Problem:
An image-free reproduction of the data below is needed: print it exactly.
──────── Records for the exercise ────────
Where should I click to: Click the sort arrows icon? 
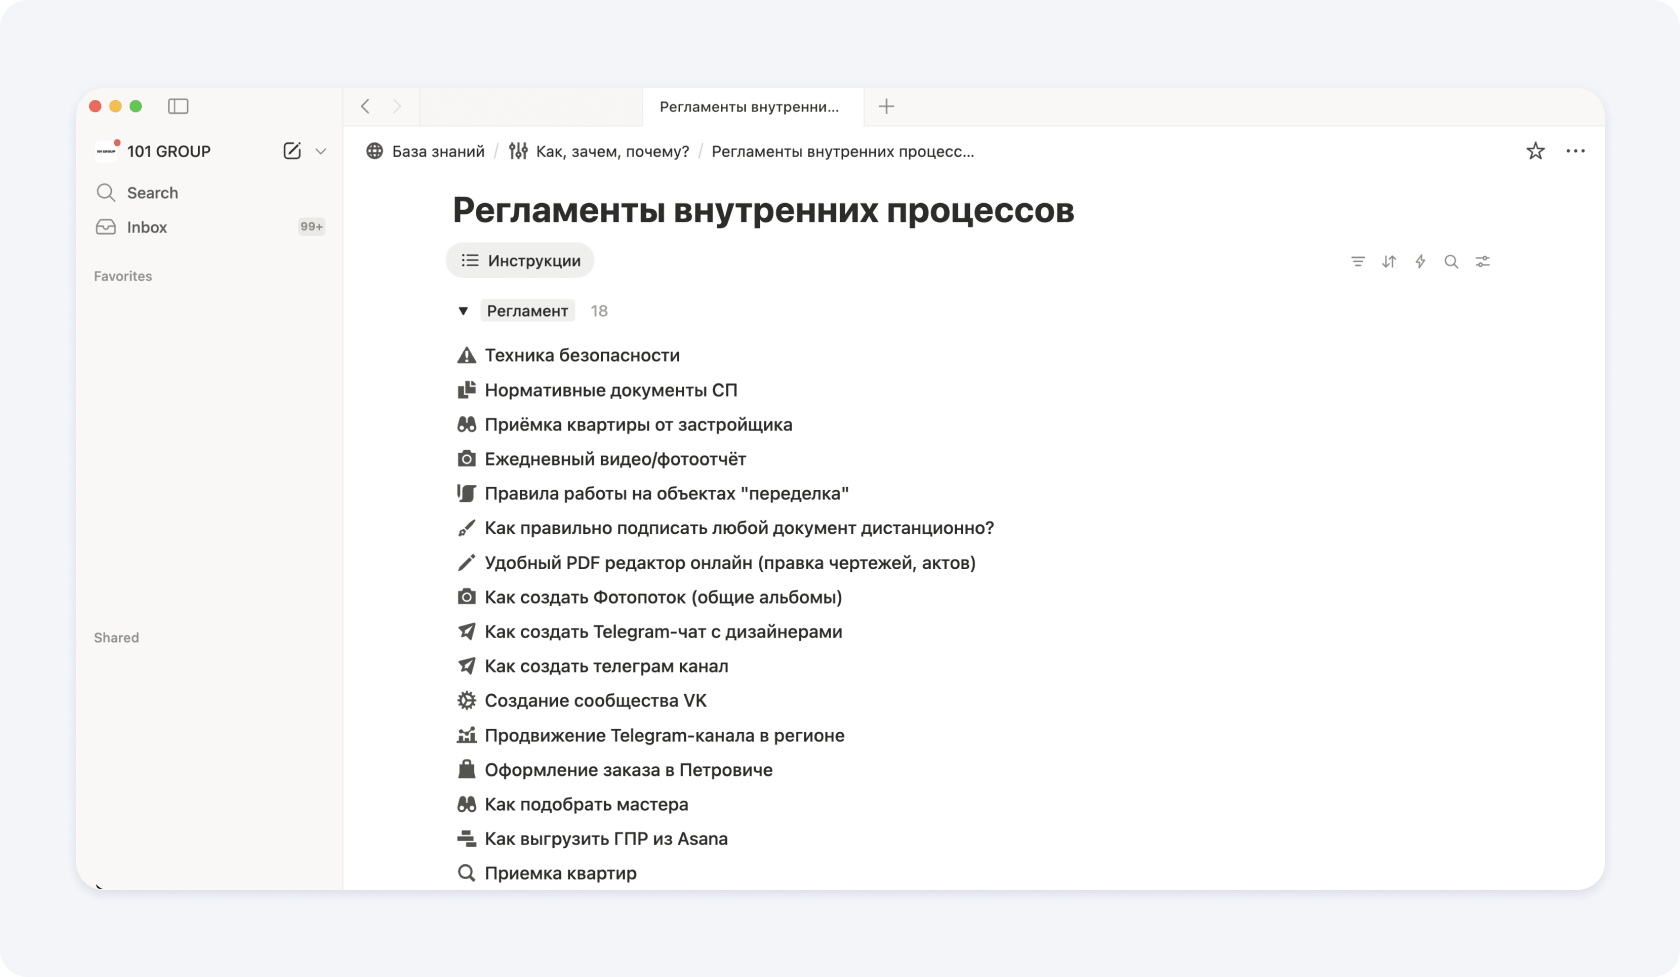click(x=1389, y=262)
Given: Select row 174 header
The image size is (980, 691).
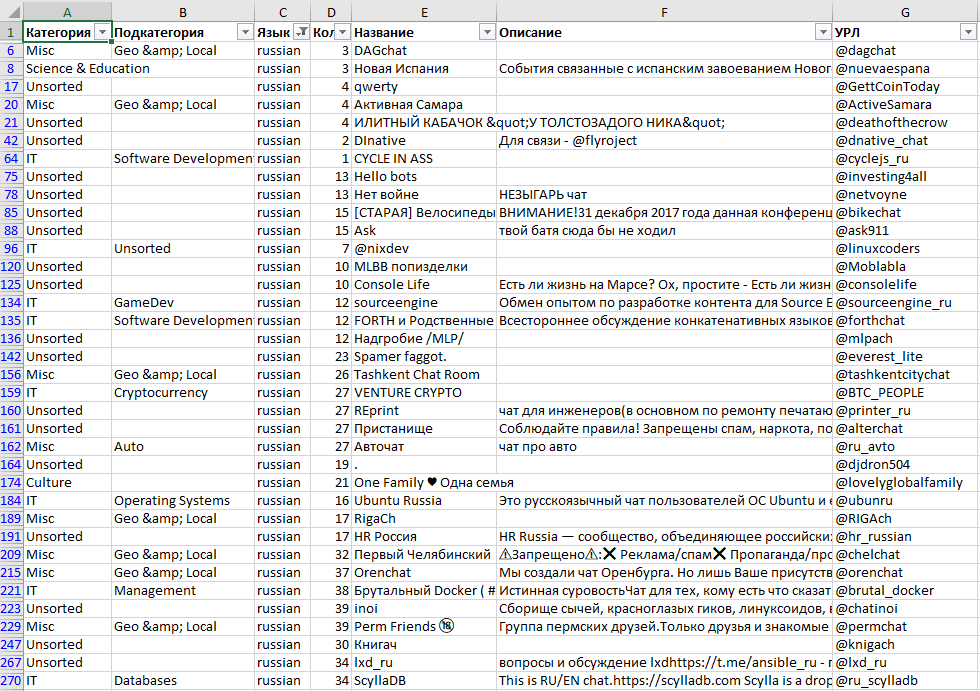Looking at the screenshot, I should click(x=11, y=482).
────────
Reply to the exercise:
Where should I click to: Click the sort arrows icon? 
click(x=1389, y=262)
Given: Select row 174 header
The image size is (980, 691).
Looking at the screenshot, I should click(x=11, y=482).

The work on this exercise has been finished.